To undertake, or simply to agree?

Family practitioners take note- Stephen Alderson has delivered another very sensible letter concerning orders in family cases. Knowing you, as only the DS Blogger does, many will simply have clicked on his message and told yourselves that you will read it later. And who can blame you. You are too busy with important matters.

In the spirit of attending to your needs, saving you time, and making things simple, the blogger will tell you what you need to know.

First, Philip Waller, senior DJ at the Family Division Principal Registry has been chatting with his fellow DJ’s around the block.
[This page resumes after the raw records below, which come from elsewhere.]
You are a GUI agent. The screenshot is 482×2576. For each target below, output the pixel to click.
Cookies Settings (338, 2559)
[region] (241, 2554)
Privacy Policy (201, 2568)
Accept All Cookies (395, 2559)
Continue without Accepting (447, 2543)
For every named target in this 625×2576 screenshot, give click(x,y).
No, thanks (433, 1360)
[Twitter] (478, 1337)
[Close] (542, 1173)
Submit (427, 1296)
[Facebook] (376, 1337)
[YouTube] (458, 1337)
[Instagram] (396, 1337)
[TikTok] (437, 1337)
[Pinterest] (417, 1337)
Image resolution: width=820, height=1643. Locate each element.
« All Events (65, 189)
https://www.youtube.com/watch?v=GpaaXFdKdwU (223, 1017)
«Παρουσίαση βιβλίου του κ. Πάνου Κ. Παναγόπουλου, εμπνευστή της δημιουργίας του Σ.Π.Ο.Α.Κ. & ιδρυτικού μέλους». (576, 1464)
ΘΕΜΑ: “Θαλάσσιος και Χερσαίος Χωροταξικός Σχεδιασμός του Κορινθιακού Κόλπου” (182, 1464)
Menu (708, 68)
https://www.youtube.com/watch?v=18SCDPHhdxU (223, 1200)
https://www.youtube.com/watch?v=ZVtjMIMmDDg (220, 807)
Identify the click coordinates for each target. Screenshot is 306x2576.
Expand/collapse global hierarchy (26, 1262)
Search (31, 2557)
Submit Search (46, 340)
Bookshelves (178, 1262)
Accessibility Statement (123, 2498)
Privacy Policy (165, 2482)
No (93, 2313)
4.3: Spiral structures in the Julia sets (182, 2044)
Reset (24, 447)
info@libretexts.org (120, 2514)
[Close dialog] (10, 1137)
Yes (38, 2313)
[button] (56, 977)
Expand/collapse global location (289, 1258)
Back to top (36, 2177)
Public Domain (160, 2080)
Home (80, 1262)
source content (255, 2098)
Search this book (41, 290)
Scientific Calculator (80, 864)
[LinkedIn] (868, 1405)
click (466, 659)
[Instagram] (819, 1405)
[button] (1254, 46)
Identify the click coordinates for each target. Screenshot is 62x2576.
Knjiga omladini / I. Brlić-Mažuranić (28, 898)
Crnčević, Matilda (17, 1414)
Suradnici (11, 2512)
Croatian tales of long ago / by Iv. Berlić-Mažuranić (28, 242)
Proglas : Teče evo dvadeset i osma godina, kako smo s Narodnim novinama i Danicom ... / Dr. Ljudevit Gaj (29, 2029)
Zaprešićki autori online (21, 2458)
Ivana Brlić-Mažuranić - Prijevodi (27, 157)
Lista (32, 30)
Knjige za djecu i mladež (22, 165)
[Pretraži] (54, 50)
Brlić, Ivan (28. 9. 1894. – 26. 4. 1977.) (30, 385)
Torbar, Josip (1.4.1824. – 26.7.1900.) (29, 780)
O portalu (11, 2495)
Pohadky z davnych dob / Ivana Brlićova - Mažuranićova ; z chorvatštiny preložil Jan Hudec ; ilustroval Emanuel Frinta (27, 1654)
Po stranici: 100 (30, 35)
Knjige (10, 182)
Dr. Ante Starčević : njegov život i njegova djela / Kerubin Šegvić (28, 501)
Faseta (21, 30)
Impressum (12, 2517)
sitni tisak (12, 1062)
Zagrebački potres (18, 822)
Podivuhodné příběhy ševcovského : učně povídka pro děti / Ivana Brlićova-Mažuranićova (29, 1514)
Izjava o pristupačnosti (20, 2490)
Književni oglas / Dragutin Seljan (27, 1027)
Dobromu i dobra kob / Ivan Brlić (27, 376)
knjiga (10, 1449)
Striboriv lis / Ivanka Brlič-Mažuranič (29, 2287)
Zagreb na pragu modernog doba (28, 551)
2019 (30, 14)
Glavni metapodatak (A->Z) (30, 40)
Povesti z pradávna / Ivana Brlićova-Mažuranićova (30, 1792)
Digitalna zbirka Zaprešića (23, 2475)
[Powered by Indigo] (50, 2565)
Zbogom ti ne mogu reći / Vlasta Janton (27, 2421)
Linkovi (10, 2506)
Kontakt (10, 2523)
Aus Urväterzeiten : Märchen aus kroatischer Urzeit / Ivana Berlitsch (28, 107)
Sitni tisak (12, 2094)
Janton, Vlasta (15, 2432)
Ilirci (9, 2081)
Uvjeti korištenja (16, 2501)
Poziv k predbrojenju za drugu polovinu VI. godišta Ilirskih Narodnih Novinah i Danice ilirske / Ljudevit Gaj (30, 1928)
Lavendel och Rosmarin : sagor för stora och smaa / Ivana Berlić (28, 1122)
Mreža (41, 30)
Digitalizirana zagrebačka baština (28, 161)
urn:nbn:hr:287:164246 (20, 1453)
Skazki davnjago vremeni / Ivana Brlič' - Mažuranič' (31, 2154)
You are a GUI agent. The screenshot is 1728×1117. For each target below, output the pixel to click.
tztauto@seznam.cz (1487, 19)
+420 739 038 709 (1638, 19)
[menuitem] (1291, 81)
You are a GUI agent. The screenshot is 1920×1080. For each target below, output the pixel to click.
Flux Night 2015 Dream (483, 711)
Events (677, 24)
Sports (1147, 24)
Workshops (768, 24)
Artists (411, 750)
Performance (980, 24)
They (including Stephen Alderson) are really concerned about PD 33A. It is to do with ‘undertakings’, and the attachment of a ‘disobedience’ warning.

Now that we barristers have the job of drawing up the orders, we need to get them right. In summary, whenever you thought about including the word ‘undertaking’ in your order, forget it unless you want the offender locked up or flailed. Instead, try the word ‘agreement’ or ‘agree’. It is perfect in a recital,  and carries with it the clear intention of the parties. This way, the judge does not have to threaten imprisonment  for any transgressor. They are happy; and you have shown yourself to be an intelligent drafts-person. DJ Stephen Alderson warns “be prepared to answer the question as to why you need a penal notice”.

Interestingly, the point goes a step further than first appears. Is this another example of the ‘modification’ of family proceedings, away from ‘the order of the court’ to ‘the agreement of the parties’? The blogger thinks it is, and applauds the move. Before too long, court orders will comprise a recital of agreements rather than a record of findings and requirements.

Perhaps another reason to get a mediation qualification?